Browsing through the treasure trove of items at the Goodwill bins, I stumbled upon a remarkable find—a Degas print! At first glance, it appeared authentic. It had age and texture to it. Up lose you could see what appeared to be ink cracking. And on the back, as if being a clue to its provenance, there was a handwritten name and address. It was addressed to a woman that was president of the Chicago Heart Association during the War years. What was it doing in Oregon? And could it be authentic? How did it wind up in a thrift store? I would spend the next six weeks trying to track down it’s origins and in the process gain an education in the Impressionists, Chicago history, and how to spot a fake.
The Initial Fascination
Even looking at photos of the artwork today—it has a certain beauty. It was a nice “artwork.” It was the classic portrayal of a ballerina putting on her slipper, on a craft-tone paper. It had hints of ink color and it was definitely old. When you took it from the frame, the edges had lead white paint, and there was a varnish on it that, with it’s crackle, seemed authentic. The woman’s name on the back, “Ruth Pearce McEldowney” was a real person, serving as president of the Chicago Heart Association in the 1940s. This pulled me deeper into its intriguing narrative.
The Mysterious Font
As a graphic designer, the one thing that stood out to me was this slightly obscured font that appeared to be part of the paper. The numbers, “5796” seemed like the should mean something. Was it the type of paper Degas used? That seemed odd. Also old, the type of font was actually not used until the 1920s…perhaps it was printed after Degas. Little did I know but these numbers would actually be the solution to the puzzle. You can also see in this image the texture of the piece. It’s compelling!
Unraveling the Mystery
While I delved into the history of Ruth, learning of her own past, of how she had a relative related to Anais Nin, and Chicago connections that were at the edges of wealth, it seemed feasible that this could have been a valid piece. There was history. Not only that, Chicago had a large part in the success of early Impressionsists in America. Had a Degas print gotten lost?

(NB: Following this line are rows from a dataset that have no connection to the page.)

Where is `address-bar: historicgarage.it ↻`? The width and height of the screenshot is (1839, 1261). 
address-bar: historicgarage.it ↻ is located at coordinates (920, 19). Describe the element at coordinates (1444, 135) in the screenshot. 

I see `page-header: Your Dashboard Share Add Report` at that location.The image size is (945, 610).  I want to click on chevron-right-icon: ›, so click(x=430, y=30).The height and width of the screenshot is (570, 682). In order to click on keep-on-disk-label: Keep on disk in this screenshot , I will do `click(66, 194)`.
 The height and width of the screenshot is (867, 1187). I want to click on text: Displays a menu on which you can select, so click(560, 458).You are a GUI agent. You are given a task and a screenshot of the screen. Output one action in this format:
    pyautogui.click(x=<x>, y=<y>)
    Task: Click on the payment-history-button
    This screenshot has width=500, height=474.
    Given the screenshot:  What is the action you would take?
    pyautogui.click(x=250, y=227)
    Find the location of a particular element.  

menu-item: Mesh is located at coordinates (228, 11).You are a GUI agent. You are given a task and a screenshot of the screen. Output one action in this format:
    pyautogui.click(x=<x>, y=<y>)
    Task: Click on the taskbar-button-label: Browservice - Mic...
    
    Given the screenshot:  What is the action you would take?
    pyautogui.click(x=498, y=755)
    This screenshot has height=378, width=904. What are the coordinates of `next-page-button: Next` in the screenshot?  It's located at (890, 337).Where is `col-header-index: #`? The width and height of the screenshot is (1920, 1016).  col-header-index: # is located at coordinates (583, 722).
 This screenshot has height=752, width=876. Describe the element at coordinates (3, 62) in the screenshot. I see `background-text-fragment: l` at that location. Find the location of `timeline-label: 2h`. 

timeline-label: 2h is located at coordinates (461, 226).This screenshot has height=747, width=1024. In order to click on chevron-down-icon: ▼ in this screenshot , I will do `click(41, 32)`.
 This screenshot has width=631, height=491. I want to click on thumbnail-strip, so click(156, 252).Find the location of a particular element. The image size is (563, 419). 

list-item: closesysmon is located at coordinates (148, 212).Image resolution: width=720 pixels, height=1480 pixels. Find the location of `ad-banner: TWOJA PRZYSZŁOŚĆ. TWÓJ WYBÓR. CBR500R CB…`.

The Pawn Stars Wasted $150
I even went as far as paying $150 to have the art appraisers from Pawn Stars take a look at it and give me their best judgement. I learned they know little. I would solve the riddle before their response, but let’s say…they were off by a couple $1,000.
The Font Reveals…
After a bit of madness as I went further down the rabbit hole (even going to the point of accidentally dropping the print and damaging it’s edge), I came across a print from the 1930s. It was for a Degas lithograph “La Barre” by Raymond and Raymond NY. And guess what it had in the upper right hand corner…a series number. Not this number but the exact same font. Ahhh….so it was nothing more than a cheap lithograph, probably worth $40. While a bit of a downer, it was also extremely satisfying. I’d bested the appraisers, and I’d learned about an ordinary woman with a remarkable past. I learned to appreciate Degas, the Impressionists, and the role forgers. Was this truly an attempt at forgery? I think it was. I think in the depression, someone tried to pawn it off, and eventually it made its way as a donation to the Chicago Heart Association. I think they recognized it’s fakeness…and it went to someone’s home…it moved across the states from Chicago to Oregon. And nearly seventy years later, found itself in a bin pile of art in a thrift outlet.
Conclusion and Ultimate Satisfaction
So what do I do with this? I’d originally purchased it for the frame, but I also learned the frame was authentically painted in lead white. I decided the best thing to do was simply return it back to the outlet bins. And that’s what I did. And that day, after dropping it off, while pursuing other bins in the outlet, I look over and see this regular hold it up, a big smile on his face-intrigued by his good fortune. And all I could do was laugh and let him have his fun.